== Exercises to complete ==
(1) Translate this sentence from the passage on nice loops and xy-chains into Spanish: "xy-chains can also exclude a value from a node with 3+ candidates."
(2) Quote the passage on nice loops and xy-chains word for word, everything from "The second flavor of" down to "than tso's procedure.".
(3) Continue the passage on nice loops and xy-chains from its last sentence.

== Given text ==
★ ★ ★
The second flavor of nice loop -- one pair of adjacent labels the same and all other adjacent pairs different -- lets you conclude that the value of the cell shared by the adjacent same-labelled edges cannot be that label. This is a case of a standard xy-chain where the node with an excluded value is a doubleton node. xy-chains can also exclude a value from a node with 3+ candidates. Adding edges from the ends of the xy-chain to the excluded node also form a loop -- this case is slightly more general than tso's procedure.

Your example, Jeff, has several loops, but we can't choose edge labels that make any of the loops "nice", so we can't make any of the nice deductions that follow from them. Tso's first example had two nice loops of the second flavor, and one of those loops could use either edge label on a naked pair edge, giving 3 doubleton nodes with a value that could be excluded by a xy-chain.
★ ★ ★
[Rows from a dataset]
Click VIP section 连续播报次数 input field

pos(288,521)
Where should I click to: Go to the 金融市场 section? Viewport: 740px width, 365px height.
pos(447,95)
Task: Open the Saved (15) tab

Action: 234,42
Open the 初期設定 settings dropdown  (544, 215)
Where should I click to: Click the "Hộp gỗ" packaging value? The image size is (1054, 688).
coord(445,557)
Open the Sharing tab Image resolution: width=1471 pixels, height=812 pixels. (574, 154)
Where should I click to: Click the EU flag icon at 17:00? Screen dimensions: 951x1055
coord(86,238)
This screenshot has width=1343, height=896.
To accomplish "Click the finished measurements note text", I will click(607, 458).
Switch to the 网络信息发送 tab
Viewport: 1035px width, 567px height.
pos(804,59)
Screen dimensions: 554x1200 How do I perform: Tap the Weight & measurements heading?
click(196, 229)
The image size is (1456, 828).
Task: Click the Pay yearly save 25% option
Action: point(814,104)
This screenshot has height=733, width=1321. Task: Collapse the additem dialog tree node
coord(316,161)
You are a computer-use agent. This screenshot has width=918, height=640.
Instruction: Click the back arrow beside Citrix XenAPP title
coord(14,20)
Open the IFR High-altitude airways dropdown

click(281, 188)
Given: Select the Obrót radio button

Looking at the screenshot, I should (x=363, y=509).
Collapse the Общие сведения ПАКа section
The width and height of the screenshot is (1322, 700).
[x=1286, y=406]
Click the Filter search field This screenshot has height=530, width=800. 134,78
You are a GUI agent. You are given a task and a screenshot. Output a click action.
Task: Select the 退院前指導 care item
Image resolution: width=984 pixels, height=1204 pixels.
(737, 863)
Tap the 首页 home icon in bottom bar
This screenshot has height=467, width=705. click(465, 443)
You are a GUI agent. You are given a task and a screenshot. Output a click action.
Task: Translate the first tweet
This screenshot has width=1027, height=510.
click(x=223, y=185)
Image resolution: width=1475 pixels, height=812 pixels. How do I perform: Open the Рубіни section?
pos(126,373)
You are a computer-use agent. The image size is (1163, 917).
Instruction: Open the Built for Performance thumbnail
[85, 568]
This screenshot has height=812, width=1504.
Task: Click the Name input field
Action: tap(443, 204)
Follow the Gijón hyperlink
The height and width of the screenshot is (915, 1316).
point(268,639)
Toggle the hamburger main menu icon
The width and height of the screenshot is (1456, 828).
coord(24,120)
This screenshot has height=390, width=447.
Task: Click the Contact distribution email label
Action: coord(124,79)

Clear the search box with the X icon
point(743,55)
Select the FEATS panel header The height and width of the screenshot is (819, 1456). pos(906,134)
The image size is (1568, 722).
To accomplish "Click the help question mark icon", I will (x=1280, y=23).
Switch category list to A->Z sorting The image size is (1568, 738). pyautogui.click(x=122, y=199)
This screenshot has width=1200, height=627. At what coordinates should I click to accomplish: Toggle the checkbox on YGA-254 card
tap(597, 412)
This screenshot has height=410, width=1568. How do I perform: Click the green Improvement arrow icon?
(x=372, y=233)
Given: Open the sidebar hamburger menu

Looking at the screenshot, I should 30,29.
★ ★ ★
== Written responses ==
(1) Las cadenas xy también pueden excluir un valor de un nodo con 3+ candidatos.

(2)
The second flavor of nice loop -- one pair of adjacent labels the same and all other adjacent pairs different -- lets you conclude that the value of the cell shared by the adjacent same-labelled edges cannot be that label. This is a case of a standard xy-chain where the node with an excluded value is a doubleton node. xy-chains can also exclude a value from a node with 3+ candidates. Adding edges from the ends of the xy-chain to the excluded node also form a loop -- this case is slightly more general than tso's procedure.

(3)
I got the edge labelling notion from a paper by David Eppstein here (referenced here).

A general xy-chain is a path connecting nodes with candidates au, uv, ..., yz, zb where adjacent nodes share a common unit. Given a general xy-chain, you can conclude (first node = a) or (last node = b) or both. The standard xy-chain is a general xy-chain with a=b.

Your example includes many general xy-chains, so we can draw conclusions like (r1c5=9 or r1c9=4) and (r9c7=4 or r7c7=7), but no nice conclusions from nice loops are available.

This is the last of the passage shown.